Even Elites and Professionals are Unhappy with their Professional Lives



Charles Duhigg, a Harvard educated, Pulitzer-prize winning American journalist, has described how shocked he was to find out, fifteen years later, that a majority of his former Harvard Business School classmates found no fulfilment in their jobs. “Harvard M.B.A. seemed like a winning lottery ticket, a gilded highway to world-changing influence, fantastic wealth and a lifetime of deeply meaningful work." He wrote, "So it came as a bit of a shock, when I attended my 15th reunion last summer, to learn how many of my former classmates weren’t overjoyed by their professional lives.”

Writing for the New York Times, Duhigg says even professionals such as doctors and lawyers who are often envied for their fat paychecks, have also shown some level of discontent with their jobs. The reason for this rising discontent is said to be because many people have had to work in toxic environments. The writer says “I began reviewing, the answer comes down to oppressive hours, political infighting, increased competition sparked by globalization, an ‘always-on culture’ bred by the internet — but also something that’s hard for these professionals to put their finger on, an underlying sense that their work isn’t worth the gruelling effort they’re putting into it.”

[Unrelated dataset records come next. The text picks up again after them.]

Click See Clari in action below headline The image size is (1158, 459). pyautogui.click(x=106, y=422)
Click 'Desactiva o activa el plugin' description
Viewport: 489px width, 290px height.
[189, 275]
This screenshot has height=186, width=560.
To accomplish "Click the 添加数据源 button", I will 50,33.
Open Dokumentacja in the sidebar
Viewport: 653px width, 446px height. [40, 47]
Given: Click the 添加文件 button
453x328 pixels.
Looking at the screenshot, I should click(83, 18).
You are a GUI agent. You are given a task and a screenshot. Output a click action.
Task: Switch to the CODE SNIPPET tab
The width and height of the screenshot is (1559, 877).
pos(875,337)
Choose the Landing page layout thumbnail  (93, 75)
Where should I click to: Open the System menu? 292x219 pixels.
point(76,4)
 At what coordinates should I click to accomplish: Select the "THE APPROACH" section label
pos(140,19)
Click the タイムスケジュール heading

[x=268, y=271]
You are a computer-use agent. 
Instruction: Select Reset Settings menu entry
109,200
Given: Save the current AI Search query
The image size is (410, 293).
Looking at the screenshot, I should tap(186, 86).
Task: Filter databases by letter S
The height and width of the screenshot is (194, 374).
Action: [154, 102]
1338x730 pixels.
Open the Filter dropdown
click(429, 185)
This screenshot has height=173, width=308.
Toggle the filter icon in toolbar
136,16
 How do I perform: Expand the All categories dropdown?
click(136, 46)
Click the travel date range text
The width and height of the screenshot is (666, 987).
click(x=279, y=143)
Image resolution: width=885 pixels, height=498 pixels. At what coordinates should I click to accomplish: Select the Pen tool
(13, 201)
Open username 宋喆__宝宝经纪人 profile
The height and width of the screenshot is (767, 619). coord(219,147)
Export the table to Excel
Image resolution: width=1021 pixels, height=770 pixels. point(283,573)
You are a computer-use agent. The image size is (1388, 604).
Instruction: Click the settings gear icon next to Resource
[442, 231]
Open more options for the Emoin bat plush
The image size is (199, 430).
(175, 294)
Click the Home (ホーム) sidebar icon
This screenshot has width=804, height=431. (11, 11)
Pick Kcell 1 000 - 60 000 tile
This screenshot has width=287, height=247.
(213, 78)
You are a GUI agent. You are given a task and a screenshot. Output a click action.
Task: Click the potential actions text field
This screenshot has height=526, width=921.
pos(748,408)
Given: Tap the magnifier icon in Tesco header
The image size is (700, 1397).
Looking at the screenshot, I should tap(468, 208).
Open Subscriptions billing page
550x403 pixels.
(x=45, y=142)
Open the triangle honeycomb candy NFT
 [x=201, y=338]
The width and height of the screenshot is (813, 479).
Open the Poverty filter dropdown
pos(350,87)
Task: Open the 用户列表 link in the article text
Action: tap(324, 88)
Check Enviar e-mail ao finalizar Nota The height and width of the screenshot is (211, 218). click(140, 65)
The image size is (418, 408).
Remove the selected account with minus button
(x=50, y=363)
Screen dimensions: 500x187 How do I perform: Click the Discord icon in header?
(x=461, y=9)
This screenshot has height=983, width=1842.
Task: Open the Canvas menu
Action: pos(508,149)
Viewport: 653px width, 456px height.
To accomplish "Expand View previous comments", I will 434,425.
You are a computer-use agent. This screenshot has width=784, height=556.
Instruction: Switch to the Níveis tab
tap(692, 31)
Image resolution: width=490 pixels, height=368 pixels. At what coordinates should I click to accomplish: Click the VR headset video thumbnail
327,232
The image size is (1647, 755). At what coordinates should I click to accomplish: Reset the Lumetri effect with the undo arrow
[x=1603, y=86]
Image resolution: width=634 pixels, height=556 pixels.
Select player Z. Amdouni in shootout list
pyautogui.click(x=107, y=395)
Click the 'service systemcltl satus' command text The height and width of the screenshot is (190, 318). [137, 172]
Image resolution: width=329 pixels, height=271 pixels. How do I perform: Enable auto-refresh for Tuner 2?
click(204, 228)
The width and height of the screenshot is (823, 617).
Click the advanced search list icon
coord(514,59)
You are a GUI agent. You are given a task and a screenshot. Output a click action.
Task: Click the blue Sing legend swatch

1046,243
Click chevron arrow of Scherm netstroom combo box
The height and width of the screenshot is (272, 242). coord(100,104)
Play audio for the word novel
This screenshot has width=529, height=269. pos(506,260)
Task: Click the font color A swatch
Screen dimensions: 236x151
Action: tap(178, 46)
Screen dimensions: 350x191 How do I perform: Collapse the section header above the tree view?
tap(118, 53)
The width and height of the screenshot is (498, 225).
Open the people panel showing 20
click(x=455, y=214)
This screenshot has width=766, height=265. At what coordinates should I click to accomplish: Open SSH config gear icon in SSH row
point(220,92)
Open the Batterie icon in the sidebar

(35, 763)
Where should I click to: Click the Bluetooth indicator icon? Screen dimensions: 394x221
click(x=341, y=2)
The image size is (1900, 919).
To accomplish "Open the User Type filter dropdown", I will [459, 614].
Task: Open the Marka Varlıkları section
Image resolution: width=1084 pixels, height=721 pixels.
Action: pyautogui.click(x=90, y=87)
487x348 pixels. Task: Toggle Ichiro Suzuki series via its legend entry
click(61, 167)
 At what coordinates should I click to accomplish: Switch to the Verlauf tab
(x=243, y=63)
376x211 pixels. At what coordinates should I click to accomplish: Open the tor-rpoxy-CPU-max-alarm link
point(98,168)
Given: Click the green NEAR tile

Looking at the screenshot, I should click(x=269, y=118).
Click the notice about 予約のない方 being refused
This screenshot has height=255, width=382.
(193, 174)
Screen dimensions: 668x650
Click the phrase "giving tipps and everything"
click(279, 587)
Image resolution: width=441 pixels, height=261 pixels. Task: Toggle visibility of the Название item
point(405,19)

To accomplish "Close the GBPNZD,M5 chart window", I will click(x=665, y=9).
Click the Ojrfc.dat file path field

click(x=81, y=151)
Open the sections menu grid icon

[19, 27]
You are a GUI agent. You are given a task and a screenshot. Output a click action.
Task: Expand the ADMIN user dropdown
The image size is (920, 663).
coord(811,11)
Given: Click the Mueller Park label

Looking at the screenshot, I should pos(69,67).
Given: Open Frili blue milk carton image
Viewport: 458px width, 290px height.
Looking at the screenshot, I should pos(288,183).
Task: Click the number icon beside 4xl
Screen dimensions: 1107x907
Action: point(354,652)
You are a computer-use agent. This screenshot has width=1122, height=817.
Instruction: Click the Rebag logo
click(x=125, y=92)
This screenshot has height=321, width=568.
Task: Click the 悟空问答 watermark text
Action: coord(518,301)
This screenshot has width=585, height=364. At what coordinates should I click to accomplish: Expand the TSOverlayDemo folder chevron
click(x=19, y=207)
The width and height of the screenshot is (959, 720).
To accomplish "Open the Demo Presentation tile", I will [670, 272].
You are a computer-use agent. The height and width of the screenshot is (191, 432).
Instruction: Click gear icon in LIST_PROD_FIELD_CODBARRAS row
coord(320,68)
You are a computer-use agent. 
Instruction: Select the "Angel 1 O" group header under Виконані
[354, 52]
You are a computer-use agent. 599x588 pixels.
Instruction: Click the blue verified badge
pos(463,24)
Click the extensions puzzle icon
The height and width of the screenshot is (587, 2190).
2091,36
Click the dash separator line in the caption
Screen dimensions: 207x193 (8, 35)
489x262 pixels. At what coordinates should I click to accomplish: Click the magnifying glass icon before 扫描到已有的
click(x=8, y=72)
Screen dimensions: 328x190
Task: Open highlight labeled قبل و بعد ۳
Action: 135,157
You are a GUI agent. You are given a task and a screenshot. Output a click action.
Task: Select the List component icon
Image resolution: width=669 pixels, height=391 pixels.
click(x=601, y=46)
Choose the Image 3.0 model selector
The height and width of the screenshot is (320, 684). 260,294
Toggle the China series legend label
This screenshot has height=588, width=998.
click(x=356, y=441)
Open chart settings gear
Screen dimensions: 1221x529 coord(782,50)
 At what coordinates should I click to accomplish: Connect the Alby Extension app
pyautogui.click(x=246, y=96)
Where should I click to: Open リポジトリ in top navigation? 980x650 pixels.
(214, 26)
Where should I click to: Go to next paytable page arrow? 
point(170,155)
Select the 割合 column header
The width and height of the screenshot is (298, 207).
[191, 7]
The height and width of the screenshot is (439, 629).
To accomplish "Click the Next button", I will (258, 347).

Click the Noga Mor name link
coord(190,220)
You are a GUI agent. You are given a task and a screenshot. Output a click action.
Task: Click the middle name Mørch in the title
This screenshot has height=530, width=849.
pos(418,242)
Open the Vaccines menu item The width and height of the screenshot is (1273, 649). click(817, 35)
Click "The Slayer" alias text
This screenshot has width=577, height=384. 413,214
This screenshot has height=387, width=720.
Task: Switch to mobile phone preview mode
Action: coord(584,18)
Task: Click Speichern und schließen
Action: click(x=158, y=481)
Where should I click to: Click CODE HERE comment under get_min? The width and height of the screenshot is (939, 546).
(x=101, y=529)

This rise in job dissatisfaction is not supposed to arise seeing as corporations now have access to a great amount of scientific research about how to improve jobs and workplaces. “We have so much evidence about what people need,” says Adam Grant, a professor of management and psychology at the University of Pennsylvania, quoted in NY Times.

To provide job satisfaction, a workplace has to offer basic financial security, as well as job security. However, it appears as though once these two are provided, workers begin to want other things like a sense of autonomy and respect in the workplace, as opposed to additional salary or benefits that these high paying jobs are likely toprovide.

Workers also want to feel that they contributing meaningfully to society. “You don’t have to be curing cancer,” says Barry Schwartz, a visiting professor of management at the University of California, Berkeley, quoted in the article. "You can be a salesperson or a toll collector, but if you see your goal as solving people's problems, then each day presents 100 opportunities to improve someone's life, and your satisfaction increases dramatically,” Schwartz says.

The article cites a 2001 study which showed how meaningfulness influences job. This research was carried out by two researchers,who wanted to figure out why particular janitors at a large hospital were a lot more passionate about their job than others. So they conducted interviews and realized that some members of the janitorial staff saw their jobs as a form of healing. One of the interviewees was a woman, whose job was to mop rooms inside a brain-injury unit where many residents were comatose. The woman was often noticed to go beyond the duties stipulated in her job description. She would redecorate patient’s rooms because she thought it helped them get well sooner and she also talked to the patients often. “I enjoy entertaining the patients,” she told the researchers. “That is not really part of my job description, but I like putting on a show for them.”

The solution to the problem of job dissatisfaction, therefore, might be to help people to find meaning in whatever work they do.